COUR D’APPEL
DE RIOM
PREMIÈRE CHAMBRE CIVILE
Du 07 mars 2023
N° RG 21/00661 – N° Portalis DBVU-V-B7F-FSBY
-PV- Arrêt n°
[H], [B] [V] divorcée [P] / S.A.S.U. OFFICE DE PROTECTION DE L’HABITAT (OPH)
Jugement au fond, origine TJ hors JAF, JEX, JLD, J. EXPRO, JCP de [Localité 2], décision attaquée en date du 05 Janvier 2021, enregistrée sous le n° 20/03964
Arrêt rendu le MARDI SEPT MARS DEUX MILLE VINGT TROIS
COMPOSITION DE LA COUR lors du délibéré :
M. Philippe VALLEIX, Président
M. Daniel ACQUARONE, Conseiller
Mme Laurence BEDOS, Conseiller
En présence de :
Mme Marlène BERTHET, greffier lors de l’appel des causes et du prononcé
ENTRE :
Mme [H], [B] [V] divorcée [P]
[Adresse 1]
[Localité 2]
Représentée par Maître Marion LIBERT de la SCP GOUNEL-LIBERT-PUJO, avocat au barreau de CLERMONT-FERRAND
Timbre fiscal acquitté
APPELANTE
ET :
S.A.S.U. OFFICE DE PROTECTION DE L’HABITAT (OPH)
[Adresse 4]
[Localité 3]
Non repréentée
INTIMEE
DÉBATS :
L’affaire a été débattue à l’audience publique du 12 janvier 2023, en application des dispositions de l’article 786 du code de procédure civile, les avocats ne s’y étant pas opposés, devant M. VALLEIX, rapporteur.
ARRÊT : RÉPUTÉ CONTRADICTOIRE
Prononcé publiquement le 07 mars 2023 par mise à disposition de l’arrêt au greffe de la cour, les parties ayant été préalablement avisées dans les conditions prévues au deuxième alinéa de l’article 450 du code de procédure civile.

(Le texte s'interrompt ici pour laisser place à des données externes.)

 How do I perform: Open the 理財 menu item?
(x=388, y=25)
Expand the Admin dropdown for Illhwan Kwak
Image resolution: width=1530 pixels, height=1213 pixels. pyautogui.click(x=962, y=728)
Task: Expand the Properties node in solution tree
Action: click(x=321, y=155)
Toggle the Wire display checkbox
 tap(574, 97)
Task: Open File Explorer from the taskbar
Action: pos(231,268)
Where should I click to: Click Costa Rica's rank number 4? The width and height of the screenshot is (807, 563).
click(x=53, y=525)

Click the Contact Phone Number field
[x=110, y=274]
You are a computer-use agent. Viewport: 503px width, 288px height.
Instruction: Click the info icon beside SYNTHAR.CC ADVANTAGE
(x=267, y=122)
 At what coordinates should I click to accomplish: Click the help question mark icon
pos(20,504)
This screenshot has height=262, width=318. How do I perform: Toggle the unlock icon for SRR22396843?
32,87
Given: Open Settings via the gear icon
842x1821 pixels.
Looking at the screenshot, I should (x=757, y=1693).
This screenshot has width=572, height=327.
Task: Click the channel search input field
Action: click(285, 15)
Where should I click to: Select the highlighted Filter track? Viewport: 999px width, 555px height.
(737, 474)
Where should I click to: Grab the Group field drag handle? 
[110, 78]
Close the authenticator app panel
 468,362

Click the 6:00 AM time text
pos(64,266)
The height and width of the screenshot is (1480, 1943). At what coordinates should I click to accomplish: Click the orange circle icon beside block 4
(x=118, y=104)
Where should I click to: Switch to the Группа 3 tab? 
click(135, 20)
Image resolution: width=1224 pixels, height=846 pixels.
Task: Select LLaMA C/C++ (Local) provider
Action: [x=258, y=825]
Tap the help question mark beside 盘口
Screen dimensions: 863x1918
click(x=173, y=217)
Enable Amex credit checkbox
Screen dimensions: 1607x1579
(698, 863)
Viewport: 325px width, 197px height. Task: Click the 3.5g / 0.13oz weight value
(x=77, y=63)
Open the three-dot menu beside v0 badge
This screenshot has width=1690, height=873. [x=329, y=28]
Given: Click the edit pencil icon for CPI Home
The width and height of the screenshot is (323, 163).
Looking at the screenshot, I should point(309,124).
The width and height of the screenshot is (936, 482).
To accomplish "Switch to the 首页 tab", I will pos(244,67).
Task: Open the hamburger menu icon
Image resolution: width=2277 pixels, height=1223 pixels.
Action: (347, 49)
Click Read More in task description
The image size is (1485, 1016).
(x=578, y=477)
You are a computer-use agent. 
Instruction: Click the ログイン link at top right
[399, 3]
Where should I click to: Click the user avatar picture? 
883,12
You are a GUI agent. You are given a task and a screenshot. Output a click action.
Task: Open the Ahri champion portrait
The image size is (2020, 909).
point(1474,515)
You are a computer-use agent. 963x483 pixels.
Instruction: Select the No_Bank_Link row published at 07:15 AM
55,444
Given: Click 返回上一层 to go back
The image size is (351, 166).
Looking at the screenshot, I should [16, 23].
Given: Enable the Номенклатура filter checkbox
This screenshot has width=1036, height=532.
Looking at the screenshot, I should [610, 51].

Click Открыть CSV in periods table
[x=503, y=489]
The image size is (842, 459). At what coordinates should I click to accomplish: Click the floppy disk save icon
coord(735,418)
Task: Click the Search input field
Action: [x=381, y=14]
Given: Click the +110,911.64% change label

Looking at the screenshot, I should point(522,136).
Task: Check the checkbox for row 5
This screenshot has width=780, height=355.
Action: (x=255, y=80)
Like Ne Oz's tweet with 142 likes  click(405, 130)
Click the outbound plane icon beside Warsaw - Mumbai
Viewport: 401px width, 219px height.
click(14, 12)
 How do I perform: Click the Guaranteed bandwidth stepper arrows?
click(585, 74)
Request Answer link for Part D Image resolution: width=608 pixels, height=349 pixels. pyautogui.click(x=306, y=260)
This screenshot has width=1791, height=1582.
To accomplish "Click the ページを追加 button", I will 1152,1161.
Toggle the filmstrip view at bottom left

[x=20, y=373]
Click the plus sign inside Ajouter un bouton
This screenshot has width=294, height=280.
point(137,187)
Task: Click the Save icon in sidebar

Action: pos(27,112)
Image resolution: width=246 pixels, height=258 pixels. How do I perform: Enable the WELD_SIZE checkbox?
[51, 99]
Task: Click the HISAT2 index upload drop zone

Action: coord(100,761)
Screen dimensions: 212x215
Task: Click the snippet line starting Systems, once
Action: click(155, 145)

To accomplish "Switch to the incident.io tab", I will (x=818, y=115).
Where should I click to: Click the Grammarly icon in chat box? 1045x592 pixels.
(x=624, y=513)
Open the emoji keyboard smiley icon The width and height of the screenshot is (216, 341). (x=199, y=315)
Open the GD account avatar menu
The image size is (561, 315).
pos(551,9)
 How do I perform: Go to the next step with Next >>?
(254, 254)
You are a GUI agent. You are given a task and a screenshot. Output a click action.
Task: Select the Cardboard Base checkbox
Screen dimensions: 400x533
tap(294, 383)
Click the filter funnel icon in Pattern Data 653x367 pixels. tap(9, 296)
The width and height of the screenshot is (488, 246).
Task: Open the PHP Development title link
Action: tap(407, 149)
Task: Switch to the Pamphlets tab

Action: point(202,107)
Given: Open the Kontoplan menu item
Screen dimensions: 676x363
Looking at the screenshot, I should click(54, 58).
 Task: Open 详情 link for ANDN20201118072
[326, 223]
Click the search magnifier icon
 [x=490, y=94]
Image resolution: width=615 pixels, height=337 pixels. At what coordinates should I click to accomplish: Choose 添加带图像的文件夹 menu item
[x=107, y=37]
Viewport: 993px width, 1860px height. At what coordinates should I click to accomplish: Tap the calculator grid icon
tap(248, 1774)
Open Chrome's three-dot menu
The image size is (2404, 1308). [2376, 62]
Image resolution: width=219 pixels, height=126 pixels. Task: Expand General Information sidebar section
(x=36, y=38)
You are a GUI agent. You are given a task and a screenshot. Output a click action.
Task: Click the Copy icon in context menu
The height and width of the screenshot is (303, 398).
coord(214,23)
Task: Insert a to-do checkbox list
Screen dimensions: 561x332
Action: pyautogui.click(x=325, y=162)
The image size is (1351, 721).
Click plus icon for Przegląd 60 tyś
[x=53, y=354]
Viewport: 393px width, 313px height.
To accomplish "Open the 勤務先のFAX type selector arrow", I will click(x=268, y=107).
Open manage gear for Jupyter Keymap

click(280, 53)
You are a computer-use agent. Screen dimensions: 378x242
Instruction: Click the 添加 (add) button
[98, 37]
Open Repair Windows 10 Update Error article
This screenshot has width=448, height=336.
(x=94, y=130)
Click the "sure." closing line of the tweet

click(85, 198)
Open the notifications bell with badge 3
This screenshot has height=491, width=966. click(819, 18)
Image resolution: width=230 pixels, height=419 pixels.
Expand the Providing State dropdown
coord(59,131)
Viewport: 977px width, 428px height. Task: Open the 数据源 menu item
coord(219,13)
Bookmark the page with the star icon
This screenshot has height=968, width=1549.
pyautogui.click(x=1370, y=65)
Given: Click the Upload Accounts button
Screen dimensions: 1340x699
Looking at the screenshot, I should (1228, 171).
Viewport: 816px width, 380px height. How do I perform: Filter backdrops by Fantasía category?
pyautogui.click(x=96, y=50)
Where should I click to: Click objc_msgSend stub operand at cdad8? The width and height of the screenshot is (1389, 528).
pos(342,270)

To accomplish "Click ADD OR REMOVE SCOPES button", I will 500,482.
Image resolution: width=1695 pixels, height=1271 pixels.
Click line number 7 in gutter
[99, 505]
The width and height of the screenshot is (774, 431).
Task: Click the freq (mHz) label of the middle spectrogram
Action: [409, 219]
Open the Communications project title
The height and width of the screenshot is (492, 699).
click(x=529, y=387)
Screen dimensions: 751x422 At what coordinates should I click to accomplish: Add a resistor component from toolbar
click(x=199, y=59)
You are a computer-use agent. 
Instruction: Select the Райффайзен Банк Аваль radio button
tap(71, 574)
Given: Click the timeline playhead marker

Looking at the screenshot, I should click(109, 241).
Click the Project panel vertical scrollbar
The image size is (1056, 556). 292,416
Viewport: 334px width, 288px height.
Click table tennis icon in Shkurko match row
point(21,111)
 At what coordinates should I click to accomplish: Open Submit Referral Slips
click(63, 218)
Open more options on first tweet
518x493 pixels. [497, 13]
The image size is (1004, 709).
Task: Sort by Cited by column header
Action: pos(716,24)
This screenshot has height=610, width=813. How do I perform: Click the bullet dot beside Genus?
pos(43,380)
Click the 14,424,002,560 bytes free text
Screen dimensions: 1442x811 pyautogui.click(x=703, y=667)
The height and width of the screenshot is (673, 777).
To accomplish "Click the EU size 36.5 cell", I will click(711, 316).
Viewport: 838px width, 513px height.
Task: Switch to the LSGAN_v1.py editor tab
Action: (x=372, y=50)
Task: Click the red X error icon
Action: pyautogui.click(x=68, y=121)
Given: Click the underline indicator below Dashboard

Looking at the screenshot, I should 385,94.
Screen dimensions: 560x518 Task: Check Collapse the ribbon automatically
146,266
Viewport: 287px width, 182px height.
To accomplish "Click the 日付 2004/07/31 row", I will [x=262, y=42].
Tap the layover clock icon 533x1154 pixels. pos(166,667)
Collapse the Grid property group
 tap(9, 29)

Signé par M. VALLEIX, président et par Mme BERTHET, greffier, auquel la minute de la décision a été remise par le magistrat signataire.
EXPOSÉ DU LITIGE :
Suivant un bon de commande accepté et signé le 15 septembre 2010, suivi d’un second bon de commande accepté et signé le 15 novembre, Mme [H] [V] a confié à la SAS OFFICE DE PROTECTION DE L’HABITAT (OPH) des travaux de rénovation de la façade avec mise en place d’isolation extérieure de sa maison d’habitation située [Adresse 1] (Puy-de-Dôme) ainsi que des travaux de mise en place d’une bavette en aluminium laqué sous fenêtres moyennant les prix respectifs de 12.329,00 € TTC et de 362,94 € TTC. Ces prix ont été entièrement réglés par le maître de l’ouvrage. Le procès-verbal de réception des travaux concernant la façade a été signé entre les parties contractantes le 19 novembre 2010.
Arguant de la survenance de désordres de décollement du crépi de sa façade, Mme [V] a assigné le 5 novembre 2020 la société OPH devant le tribunal judiciaire de Clermont-Ferrand qui, suivant un jugement n° RG-20/03964 rendu de manière réputée contradictoire le 5 janvier 2021, a :
– rejeté l’ensemble des demandes formé par Mme [V] ;
– condamné Mme [V] aux entiers dépens de l’instance.
Par déclaration formalisée par le RPVA le 22 mars 2021, le conseil de Mme [H] [V] a interjeté appel du jugement susmentionné, l’appel portant sur la totalité de la décision. Cette déclaration d’appel a été signifiée à la société OPH par acte d’huissier de justice du 21 mai 2021, l’acte ayant été remis à la personne du destinataire.
Par dernières conclusions d’appelant notifiées par le RPVA le 11 juin 2021, Mme [H] [V] a demandé de :
‘ au visa des articles 1231-1, 2254 et 1343-2 du Code civil ;
‘ condamner la société OPH à lui payer la somme de 4.400 € au titre des travaux de reprise des désordres de construction susmentionnés, avec indexation sur l’indice BT-01 du coût de la construction applicable à la date de la décision à intervenir et intérêts de retard au taux légal à compter d’une mise en demeure du 12 mai 2020 ;
‘ condamner la société OPH à lui payer la somme de 1.500 € en réparation de son préjudice moral et de jouissance ;
‘ ordonner la capitalisation des intérêts ;
‘ condamner la société OPH à lui payer une indemnité de 2.000 € au titre de l’article 700 du code de procédure civile ;
‘ condamner la société OPH aux entiers dépens de première instance et d’appel.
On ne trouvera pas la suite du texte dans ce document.